§ **Data for the task**
BEGIN

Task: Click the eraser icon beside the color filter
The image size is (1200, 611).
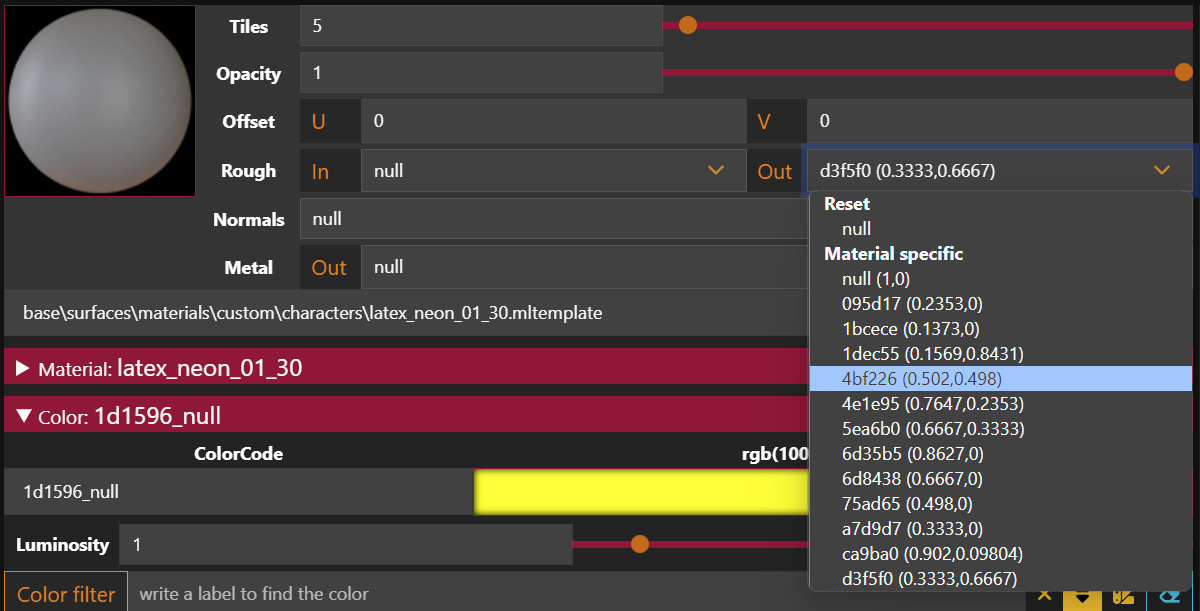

END
BEGIN

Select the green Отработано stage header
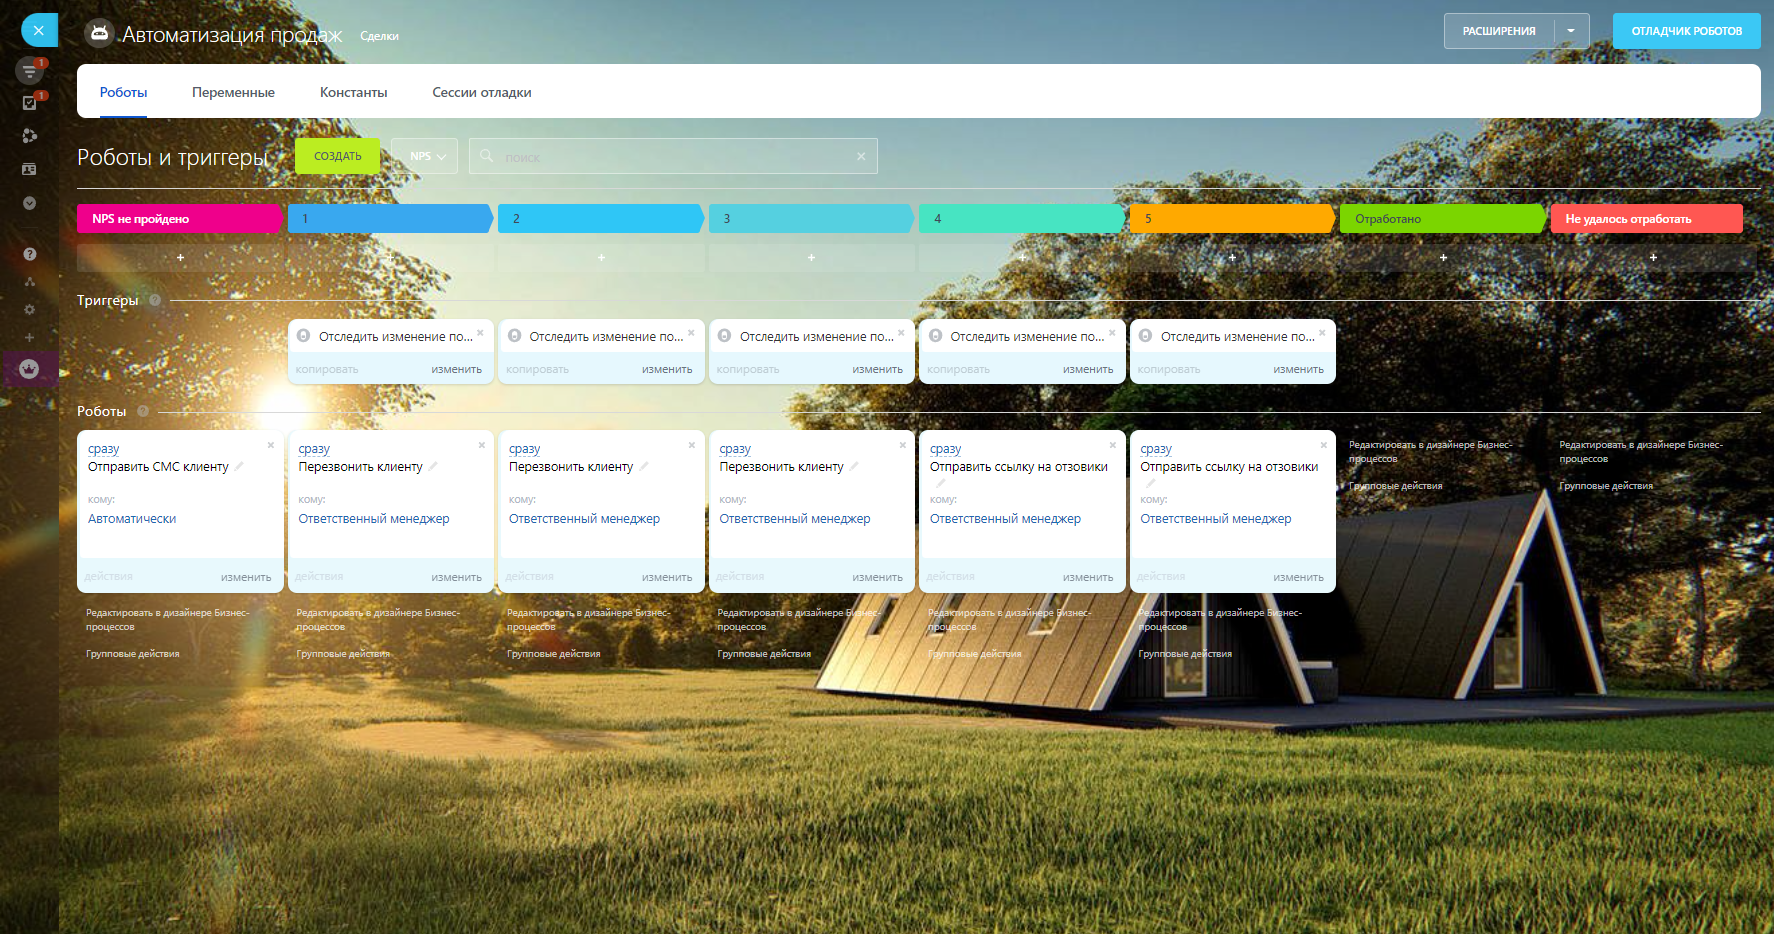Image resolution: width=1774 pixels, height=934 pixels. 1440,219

END
BEGIN

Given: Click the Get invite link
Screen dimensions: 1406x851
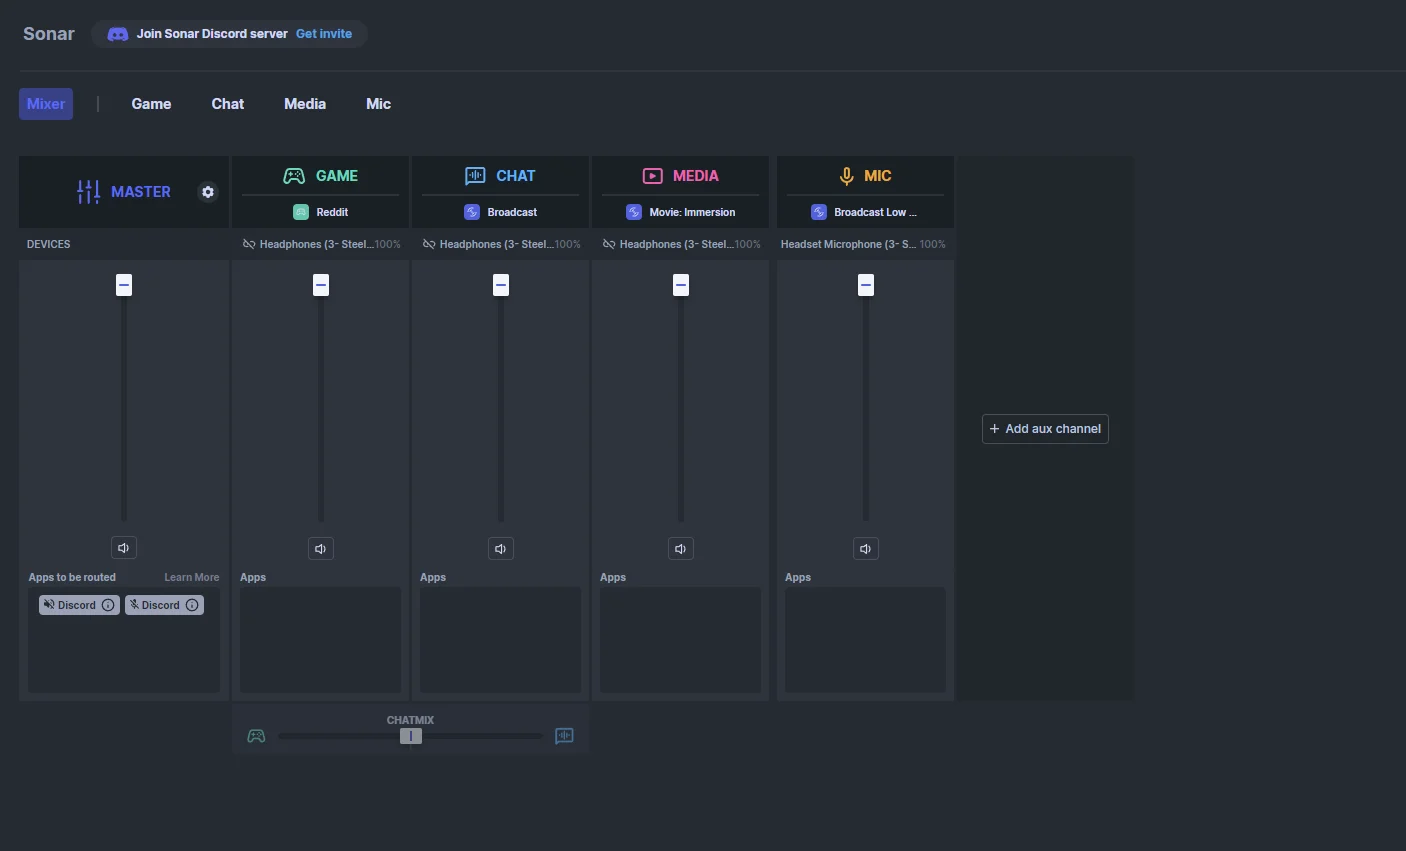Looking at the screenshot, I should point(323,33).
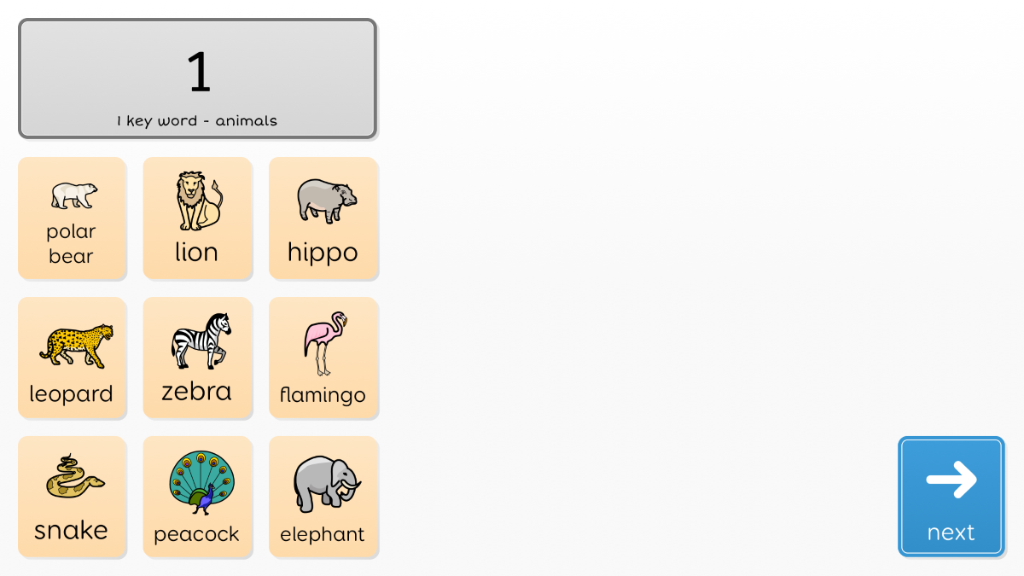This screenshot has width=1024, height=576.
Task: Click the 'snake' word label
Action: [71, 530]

END

§ **What the exercise asks**
Please copy, exactly as written, every line in the listing above from the line with "Task: Click the eraser" up to and including the line with "The image size is (1200, 611).".

§ **Your solution**
Task: Click the eraser icon beside the color filter
The image size is (1200, 611).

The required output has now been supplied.